DANIEL VAUGHAN: Europe sanctions Russia and foots the bill

At the beginning of April, news reports emerged of a massacre in Bucha, Ukraine. Those reports showed signs of Russians executing men, women, and children. Western intelligence agencies indicated that far worse was possible as well. At the time, I wrote that while those reports were awful, it was unlikely to lead to change.

Now, at the end of the month, we find out Europe has no response to Bucha. Reuters reports that the European Commission has given its blessing to a plan for European countries to purchase Russian oil. As I wrote several weeks ago, Russia tried to force European countries to buy Russian oil with rubles. Putin is trying to force Europe to pay for its sanctions against Russia. The deadline for that decision is the end of April.

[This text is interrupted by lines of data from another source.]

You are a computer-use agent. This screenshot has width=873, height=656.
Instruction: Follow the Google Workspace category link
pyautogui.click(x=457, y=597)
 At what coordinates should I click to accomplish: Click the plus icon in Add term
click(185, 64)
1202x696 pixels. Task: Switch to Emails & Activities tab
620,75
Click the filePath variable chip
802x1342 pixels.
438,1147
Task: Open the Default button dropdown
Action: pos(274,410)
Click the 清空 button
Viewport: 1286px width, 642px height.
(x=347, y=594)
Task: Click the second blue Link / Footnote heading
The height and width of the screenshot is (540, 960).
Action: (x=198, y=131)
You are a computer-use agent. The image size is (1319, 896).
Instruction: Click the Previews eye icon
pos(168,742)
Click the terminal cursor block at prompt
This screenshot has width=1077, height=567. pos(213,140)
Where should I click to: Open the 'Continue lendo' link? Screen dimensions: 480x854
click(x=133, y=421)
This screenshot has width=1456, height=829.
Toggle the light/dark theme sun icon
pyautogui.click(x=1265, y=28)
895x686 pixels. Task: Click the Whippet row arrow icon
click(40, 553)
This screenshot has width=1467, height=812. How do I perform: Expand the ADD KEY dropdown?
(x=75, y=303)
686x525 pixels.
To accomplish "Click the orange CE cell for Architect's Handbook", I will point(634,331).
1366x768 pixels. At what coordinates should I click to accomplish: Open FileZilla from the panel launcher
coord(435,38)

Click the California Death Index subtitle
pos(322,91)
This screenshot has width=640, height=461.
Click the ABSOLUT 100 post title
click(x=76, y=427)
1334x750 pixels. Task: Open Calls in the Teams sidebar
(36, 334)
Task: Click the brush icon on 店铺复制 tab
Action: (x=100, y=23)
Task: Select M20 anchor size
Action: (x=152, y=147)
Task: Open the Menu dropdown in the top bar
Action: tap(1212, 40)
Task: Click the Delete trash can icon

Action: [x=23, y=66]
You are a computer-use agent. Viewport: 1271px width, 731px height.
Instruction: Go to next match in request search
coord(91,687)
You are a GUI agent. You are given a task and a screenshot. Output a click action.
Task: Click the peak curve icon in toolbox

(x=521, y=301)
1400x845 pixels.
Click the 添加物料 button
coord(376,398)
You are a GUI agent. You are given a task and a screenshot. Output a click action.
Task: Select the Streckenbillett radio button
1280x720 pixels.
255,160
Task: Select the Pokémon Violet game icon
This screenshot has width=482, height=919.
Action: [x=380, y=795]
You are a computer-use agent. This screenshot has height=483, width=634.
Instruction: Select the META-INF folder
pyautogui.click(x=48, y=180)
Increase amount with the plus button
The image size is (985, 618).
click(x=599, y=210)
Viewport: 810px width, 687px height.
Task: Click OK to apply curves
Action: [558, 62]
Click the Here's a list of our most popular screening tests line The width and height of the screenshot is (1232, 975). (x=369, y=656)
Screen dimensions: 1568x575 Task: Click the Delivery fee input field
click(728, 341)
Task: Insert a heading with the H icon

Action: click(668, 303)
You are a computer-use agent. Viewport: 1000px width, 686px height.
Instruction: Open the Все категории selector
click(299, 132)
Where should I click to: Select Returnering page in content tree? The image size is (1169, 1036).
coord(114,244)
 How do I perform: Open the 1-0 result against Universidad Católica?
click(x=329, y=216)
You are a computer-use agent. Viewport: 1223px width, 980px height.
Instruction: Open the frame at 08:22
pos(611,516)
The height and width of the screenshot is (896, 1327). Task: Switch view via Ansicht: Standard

The European Commission said, “EU companies may be able to work around Russia’s demand to receive gas payments in roubles without breaching sanctions if they pay in euros or dollars which are then converted into the Russian currency.” They added, “The companies would also need to seek additional conditions on the transactions, such as a statement that they consider their contractual obligations complete once they have deposited the non-Russian currencies.”

Europe wants a technicality.

Why is this a workaround? The Commission explained, “Moscow’s decree does not necessarily prevent a payment process that would comply with EU sanctions against Russia over the Ukraine conflict, the Commission said.”

It’s a technicality. Russia is still getting paid, the Europeans get their oil, and the Grand Canyon-sized exemption in sanctions is allowed to continue. Europeans can hang their hat on the fact that they’re not technically paying in straight rubles, just converting another currency into rubles.

That fact ignores the reality that European money flows into Moscow’s coffers. Putin can use that money to fund his war in Ukraine or rebuild the Russian military. For all the grand rhetoric of war crimes, solidarity with Ukraine, and more, the West is still funding its sanctions against Russia.

Europe is taking some action. Seeking Alpha points to some other commodities. “The EU has proposed banning both Russian coal and Russian oil imports in coming months; however, the concession on currency payments likely points to continued Russian gas flows for the duration of 2022.”

Europe needs Russia.

The central problem is the same as ever: Europe is not energy independent. Some countries like France or the United Kingdom have a long-term vision and have strong nuclear or non-Russian reliant energy sectors. But when you look at countries like Germany or east Europe in general, the Russian reliance is firm.

That’s not to say Russia is skating by without any impact. The West’s sanctions are strong, and Putin knows it. The Wall Street Journal reports that Russia is moving to block access to economic data out of Russia.

The growing blackout is part of an effort by the Russian authorities to protect the economy and domestic companies from further sanctions by the West following Moscow’s invasion of Ukraine. Limited data means that Washington and Brussels will have less visibility on whether and how their sanctions are biting into the Russian economy, making it more challenging to find new targets and fine-tune future sanctions rounds.

Most notable here is oil. “Last week, a branch of the Russian energy ministry that releases monthly oil production and export data said it was limiting ‘the dissemination of information that can be used as additional pressure on the Russian market and its participants,’ according to Russian state newswire TASS.”

The contradictions remain.

The data will make it harder to tell whether or not sanctions are working. By itself, that is a sign that sanctions are hurting Russia. But withholding data on oil has another side; we won’t know where Russia is sending its oil outside Russia.

Reports from NPR and others reveal that Russia is getting oil to other countries, Europe included, by simply changing the name on the barrels. That should tell you how deep the commitment of Europe comes to stopping Russia in this war. Some of these European countries are willing to turn a blind eye to Russia slapping a different label on the outside.

Again, the contradictions are still there for all the talk of Bucha and other atrocities. Rhetoric is one thing. Taking action that would deplete Russia’s capacity to wage war is another. Europe would rather sit comfortably, telling itself that it’s a green, environmentally friendly society rather than attack a geopolitical foe.

These contradictions cannot last forever. Europe cannot continue sending arms and supplies to one side while funding the war from the other. Technicalities on rubles continue the great sham of these sanctions.